The Freedom of High School

Or:  Thinking About Science Next Year

“What kind of labs are you going to do next next for chemistry?” a mom asked me.

“Uh? Hmmm….” I hadn’t thought through yet what science my kids were going to take next year for 10th grade.

“I assumed Chemistry came next after Biology,” she added.

I thought about that. No, actually, when I was in high school, Physical Science–a hybrid of beginning chemistry, physics, astronomy, and perhaps a few other sciences–came next. In fact, my chemistry teacher threw a fit when the guidance counselor tried to place students in his chemistry class who hadn’t yet finished Algebra 2. As a former classroom teacher, I’d heard other chemistry teachers echo his sentiments. Since my two teenagers are finishing up Geometry and will work on Algebra 2 next year, I don’t think high school chemistry would be a good fit yet. Then again, we’ve worked so much on physics and chemistry throughout elementary and middle school, that I can’t see a need for an introductory course before the actual chemistry course. In fact, I feel rather worn out with those subjects at this point, so I’m fairly sure they feel the same at this point. I don’t want them to hate science, so I’m not going to bore them with more of the same.

But that leaves the question: What will we do for science?

I thought about it. The typical path for those who take four years of science is, at least in the schools I’ve been in, to take Biology, Physical Science, Chemistry, and then Physics. But there are other options. At least, there are at the schools that have more varied curriculum with more advanced options. And I know, as a person who has volunteered on behalf of the Admissions Committee at my alma mater, that admissions committees see so many students who look practically identical on paper with the same sorts of courses, similar types of electives, and not much to make them seem like vibrant, interesting additions to the campus. The more I thought about it, the more I knew we wouldn’t be doing Physical Science nor Chemistry next year. We would strike out for something more interesting.

Decades ago, when I was in high school, I took every science my high school offered. In addition to the Biology, Physical Science, Chemistry, and Physics classes, I also took Biology 2 which was half a year of Marine Science and half a year of Anatomy and Physiology. I know there are other options out there. And isn’t part of the freedom of high school that students may choose from a variety of courses that the school offers, as long as they’ll meet graduation requirements?
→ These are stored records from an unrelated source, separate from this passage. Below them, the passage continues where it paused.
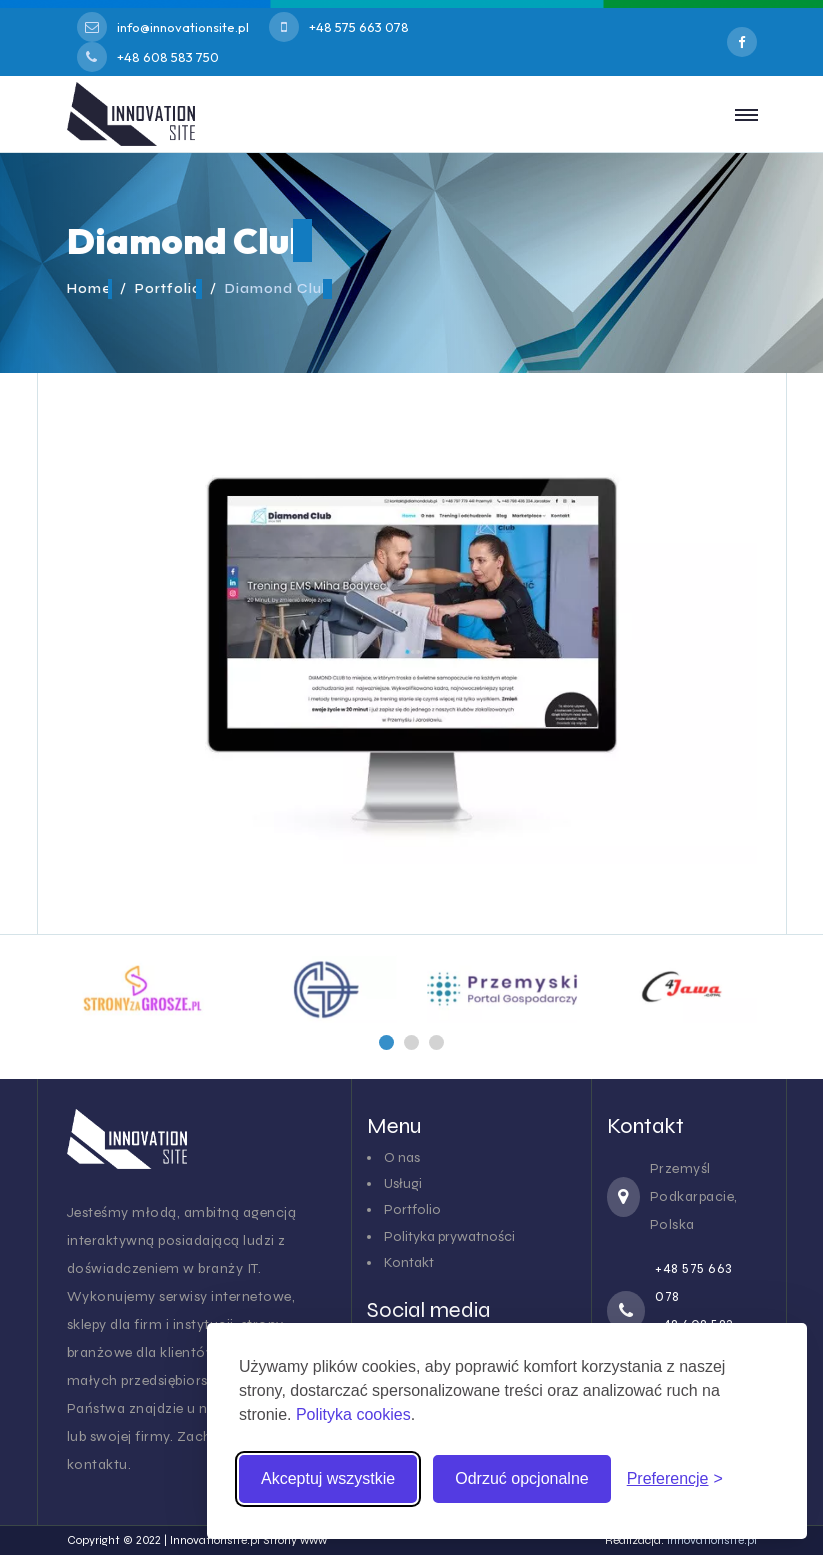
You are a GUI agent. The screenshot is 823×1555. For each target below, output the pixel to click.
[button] (386, 1042)
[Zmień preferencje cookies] (675, 1479)
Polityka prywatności (449, 1236)
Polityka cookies (353, 1414)
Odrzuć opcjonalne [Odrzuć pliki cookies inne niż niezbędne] (521, 1478)
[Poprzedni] (386, 1042)
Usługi (403, 1183)
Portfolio (412, 1209)
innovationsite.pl (712, 1540)
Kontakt (409, 1262)
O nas (402, 1157)
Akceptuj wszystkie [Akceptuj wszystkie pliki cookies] (328, 1478)
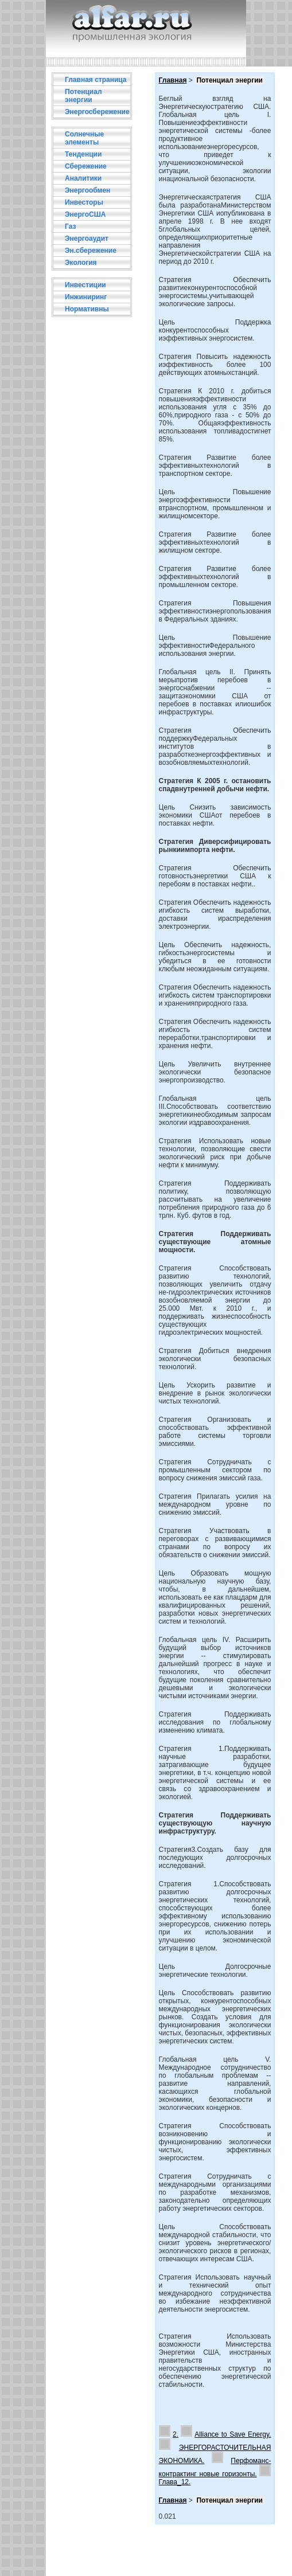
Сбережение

Looking at the Florida Dept. of Education’s list of course titles available to kids in Florida public schools, http://www.fldoe.org/core/fileparse.php/7746/urlt/1516CCD-Basic9-12.pdf I see courses such as Botany, Zoology, Limnology (study of bodies of fresh water), Ecology, Biotech, Genetics, Bioscience, Earth-Space, Astronomy, Environmental Science, Marine Science, Experimental Science, Food Studies, Sports Exercise Science, Integrated Science, Forensic Science, Solar Energy, Nuclear Radiation, Principles of Technology, and more. A lot of options to consider. There’s definitely a lot of freedom there.

Given their interests, as well as what I know about skills needed for careers of the sorts that they’d be interested in, it looks like they’ll be doing our own variation of Principles of Technology, a.k.a. Computer Science. I’m still figuring this out, but I’m looking at learning some of the history of modern technology, learning about hardware components, and of course learning to do some programming. They’ve learned some of this already, but we’ll go in depth and learn more than some simple HTML programming, maybe even get a friend who’s built computers of his own to show them some things. Who knows, maybe I’ll even find a local computer expert who’ll let them volunteer and do a bit of gofer work in exchange for some mentoring or something.

Next I’ll take a look at history and English. There are so many wonderful options that we can explore while covering those subjects, too.